You know who does pop-rock well?  Scottsdale, Arizona’s The Summer Set.  The first single off last year’s Legendary, “Boomerang” provides the catchy tune, upbeat lyrics like “If I was Jay-Z, you’d be my Beyonce/we could rock the nation like they do” and woos and ooo ooo ooos.  That, and the band has “summer” in their name!  How could they not be part of a…wait for it…SUMMER SET!?

Real Friends – “Late Nights In My Car”

In some ways Independence Day, much like summer itself, is about reflection.  Reflecting on an America pre-9/11, pre-Obama or whatever President or politician you don’t like, whatever.  Reminiscing with friends and/or family you only get to see in summer vacations because of school or the real world taking you elsewhere.  Nostalgia runs deep and can be a wonderful thing, but it can also be sad and sometimes not just because it’s no longer the present.  Ever been up in the Midwest with sleepy eyes?  Chicago’s Real Friends have, and they get it.

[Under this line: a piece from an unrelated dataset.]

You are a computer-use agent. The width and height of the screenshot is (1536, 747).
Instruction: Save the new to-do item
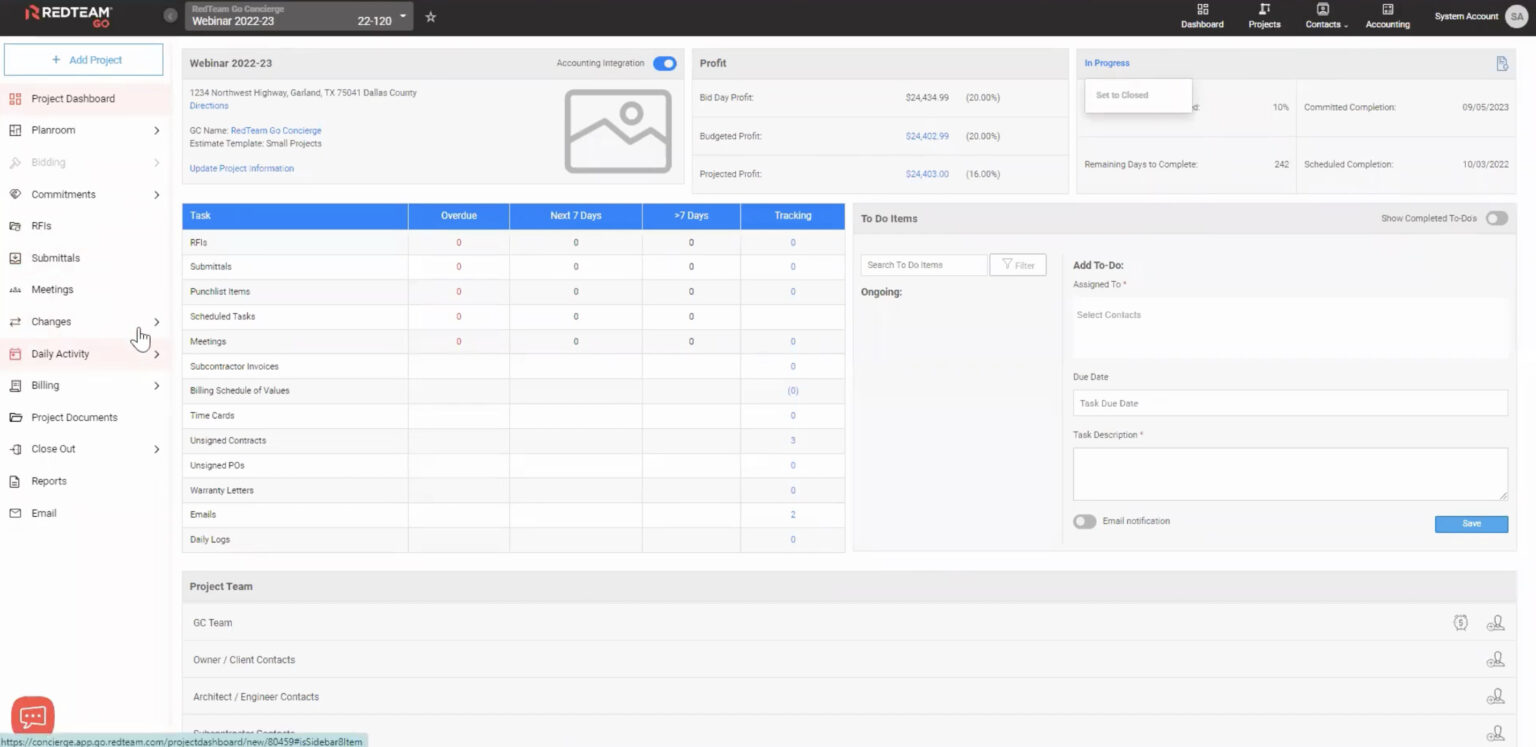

Modern Baseball – “The Weekend”

This year, Independence Day falls on a Friday – that’s means LONG WEEKEND!  Chances are you’re attending a party or some kind of festive gathering, and you should totally get covered in custard and cookies and cream – and then someone could lick it off you, right?  That’s erotic.  This song’s actually an ode to going out, being awkward and just rollin’ with it.  Hey, that’s life.  Plus, Modern Baseball are from Philadelphia – you know, only the birthplace of America, for Christ’s sake!

State Champs – “Elevated”

When immigrants crossed the Atlantic in search of a better life, they were welcomed by New York’s Statue of Liberty.  Today, if you went upstate to the capital of Albany, you’d find State Champs.  “Elevated” is just good-ass pop-punk, found on their latest album The Finer Things, released last fall.  If holidays make you feel whole again, you need some State Champs on Independence Day.  You can also grab their merch at Hot Topic, while is like “zomg RLY no wai selloutssss!!!!!1!1” according to crazy elitists who frown on anything that helps bands be bands for a living, even still in the year goddamn 2014.

Fireworks – “Summer”

Hailing from the Detroit area, Fireworks are called fireworks and we’re talking Independence Day!  If you can appreciate longing for DC at 2am under Lincoln, “Stand By Me” movie references, songs called “Summer” that mention fireworks by bands called Fireworks, and pop-punk, you can appreciate this offering for your Independence Day soundtrack.

Much like with the last post, I tried to pick artists and/or songs that we haven’t talked about as much.  Whatever you listen to if you celebrate Independence Day – American or not – have a good-ass day tomorrow.